··· RECORDS FOR THE EXERCISE

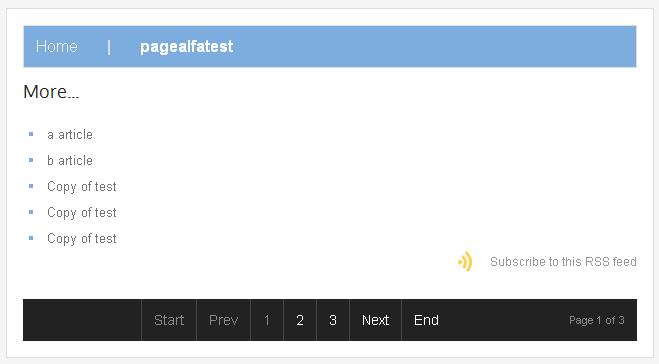Viewport: 659px width, 364px height.
Task: Jump to page 2 in the pagination
Action: 300,320
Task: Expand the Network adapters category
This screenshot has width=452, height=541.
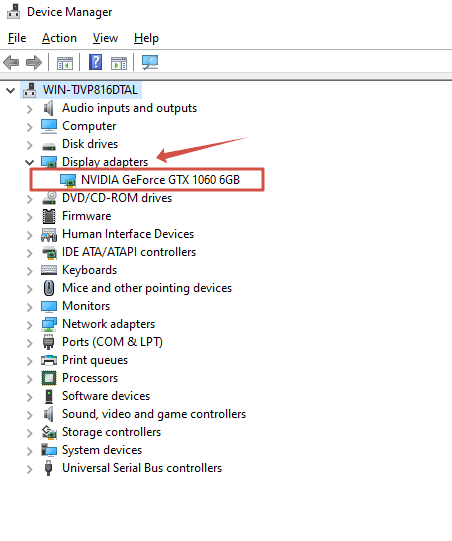Action: point(30,325)
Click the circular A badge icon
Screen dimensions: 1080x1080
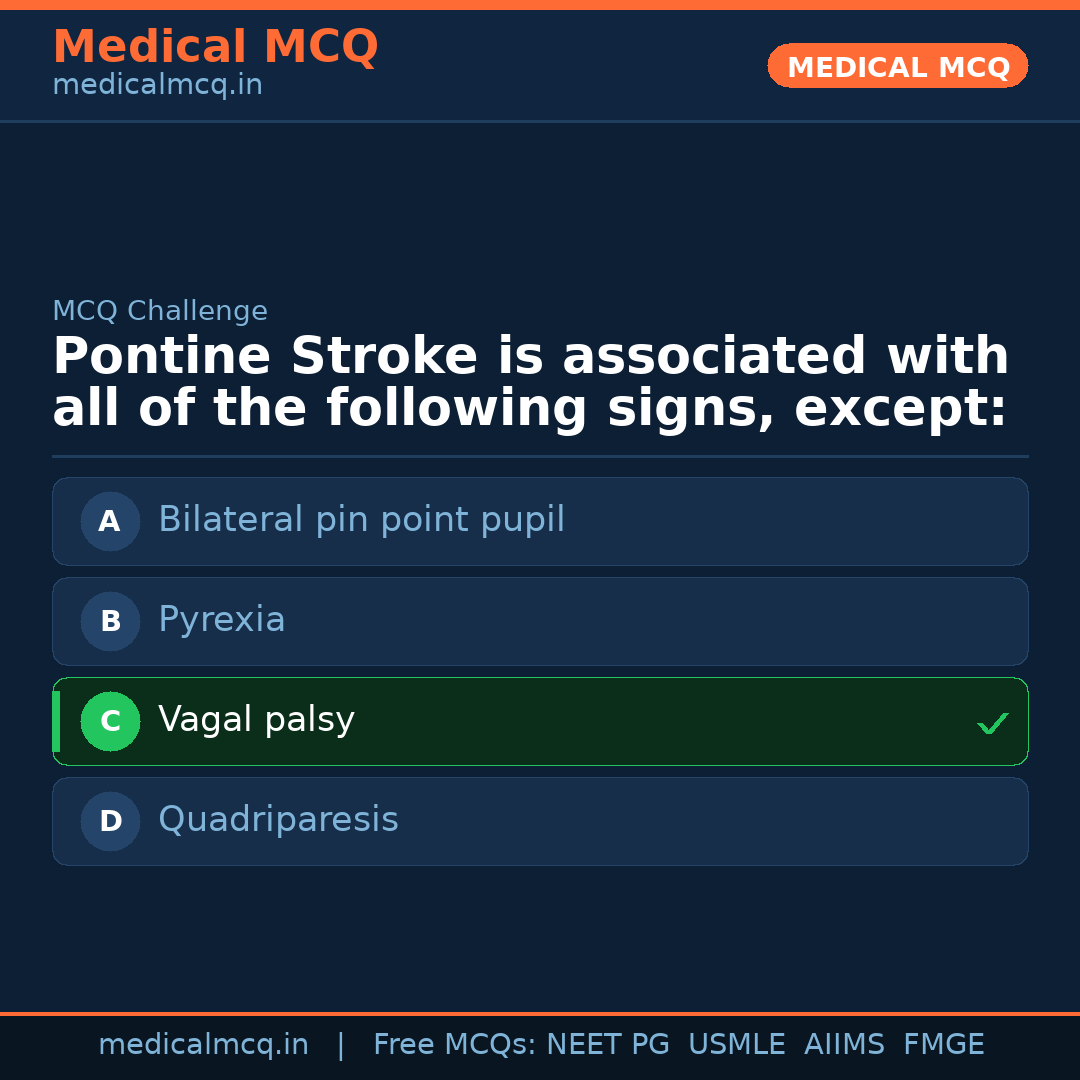click(x=110, y=521)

······

The answer must be an exact copy of the lines from the one containing "Task: Expand the Network adapters category" through the last line of the records, with no pictures included.

■ ANSWER BELOW ■
Task: Expand the Network adapters category
This screenshot has width=452, height=541.
Action: point(30,325)
Click the circular A badge icon
Screen dimensions: 1080x1080
click(x=110, y=521)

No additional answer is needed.